Понпонгаба, понпонгаба. Наступил стук, а с ним и все остальное. Бабатунде Олатунджи, огромного роста, затянутый в дашики, с пламенем из кончиков пальцев, мистический нигериец - он появился как чудо, нежданно-негаданно, без предупреждения, выступая на школьном собрании в актовом зале Baker Hill Elementary (самая необычная запись) весной 1959 года. Возможно, это было божественное вмешательство. Виртуоз западноафриканской перкуссии, первый и самый известный ее экспортер, Олатунджи только что выпустил свой дебютный альбом-бестселлер "Барабаны страсти" для Columbia Records - пробуждающий звук, совершенно новый, глубоко древний, чьи примечания объясняли необъяснимые примитивные верования: "Барабан, как и многие экзотические предметы, заряжен вызывающей силой ... [это] не только музыкальный инструмент, [но] и священный предмет ... наделенный таинственной силой, своего рода жизненной силой, которая была непостижима для многих миссионеров и первых путешественников, которые приказали подавить ее, запретив ее использование." И вот в тот день Олатунджи принес в школу свои запрещенные барабаны - барабаны из дуплистых деревьев и натянутых бараньих шкур, большие и маленькие конги, на которых он прыгал и скакал, танцевал и скандировал, отбивая ритмы гангана, дундуна, бембе и как их там еще называют. Выставку смотрели классы с первого по шестой, некоторые из них терпели с трудом, другие, несомненно, были в восторге.
Один из учеников четвертого класса, в частности, не мог поверить своим глазам и ушам. "Это был определенно момент прозрения", - сказал Грегг Саттон, новый друг, который стал гораздо большим. "Я сидел рядом с Энди, и мы оба были совершенно очарованы, заворожены. Если бы нам было скучно хоть на секунду, мы бы начали вытворять всякие глупости.

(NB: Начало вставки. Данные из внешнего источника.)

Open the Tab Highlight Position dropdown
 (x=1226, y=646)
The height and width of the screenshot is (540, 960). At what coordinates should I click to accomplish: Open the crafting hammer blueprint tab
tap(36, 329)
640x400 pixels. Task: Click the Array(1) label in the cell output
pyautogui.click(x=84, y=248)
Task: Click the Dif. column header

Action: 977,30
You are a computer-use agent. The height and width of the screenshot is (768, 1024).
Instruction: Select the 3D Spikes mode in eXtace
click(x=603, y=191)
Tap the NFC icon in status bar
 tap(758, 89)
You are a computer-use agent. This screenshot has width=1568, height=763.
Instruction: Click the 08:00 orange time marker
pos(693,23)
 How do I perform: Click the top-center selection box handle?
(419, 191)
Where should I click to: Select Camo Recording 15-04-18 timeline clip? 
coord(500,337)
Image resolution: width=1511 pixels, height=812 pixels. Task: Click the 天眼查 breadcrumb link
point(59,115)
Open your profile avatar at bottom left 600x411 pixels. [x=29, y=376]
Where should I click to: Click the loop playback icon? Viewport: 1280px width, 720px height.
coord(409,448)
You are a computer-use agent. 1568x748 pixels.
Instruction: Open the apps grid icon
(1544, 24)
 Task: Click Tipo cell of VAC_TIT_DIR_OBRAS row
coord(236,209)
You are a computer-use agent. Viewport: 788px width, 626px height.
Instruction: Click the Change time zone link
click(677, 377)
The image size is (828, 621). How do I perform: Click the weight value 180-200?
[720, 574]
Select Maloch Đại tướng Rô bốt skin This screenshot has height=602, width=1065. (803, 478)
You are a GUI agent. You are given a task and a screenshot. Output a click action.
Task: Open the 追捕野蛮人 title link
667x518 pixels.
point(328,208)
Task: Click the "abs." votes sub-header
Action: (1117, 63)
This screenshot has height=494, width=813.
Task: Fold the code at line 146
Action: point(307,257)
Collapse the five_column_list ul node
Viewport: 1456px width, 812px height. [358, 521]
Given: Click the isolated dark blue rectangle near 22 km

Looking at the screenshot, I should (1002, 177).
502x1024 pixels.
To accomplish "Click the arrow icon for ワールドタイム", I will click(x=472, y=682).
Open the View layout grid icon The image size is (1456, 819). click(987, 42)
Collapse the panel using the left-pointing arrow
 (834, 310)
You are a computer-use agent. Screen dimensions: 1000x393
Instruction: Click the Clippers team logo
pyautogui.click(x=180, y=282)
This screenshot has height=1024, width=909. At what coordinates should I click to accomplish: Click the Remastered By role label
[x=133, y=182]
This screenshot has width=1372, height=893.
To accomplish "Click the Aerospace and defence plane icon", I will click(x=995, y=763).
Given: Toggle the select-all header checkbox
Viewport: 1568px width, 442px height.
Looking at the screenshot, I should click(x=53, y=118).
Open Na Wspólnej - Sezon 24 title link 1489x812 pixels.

Мы даже не смотрели друг на друга - разве что сказать: "Это очень здорово!". Мы никогда не видели такого черного парня. Единственными чернокожими в Грейт-Неке, с которыми мы общались, были домработницы, работавшие на наших родителей, бабушек и дедушек, или случайные таксисты. И тут вдруг появился этот огромный черный человек с другой вибрацией - и его музыка была дикой! Тогда-то Энди, наверное, и подумал: "Эй, я тоже так могу!".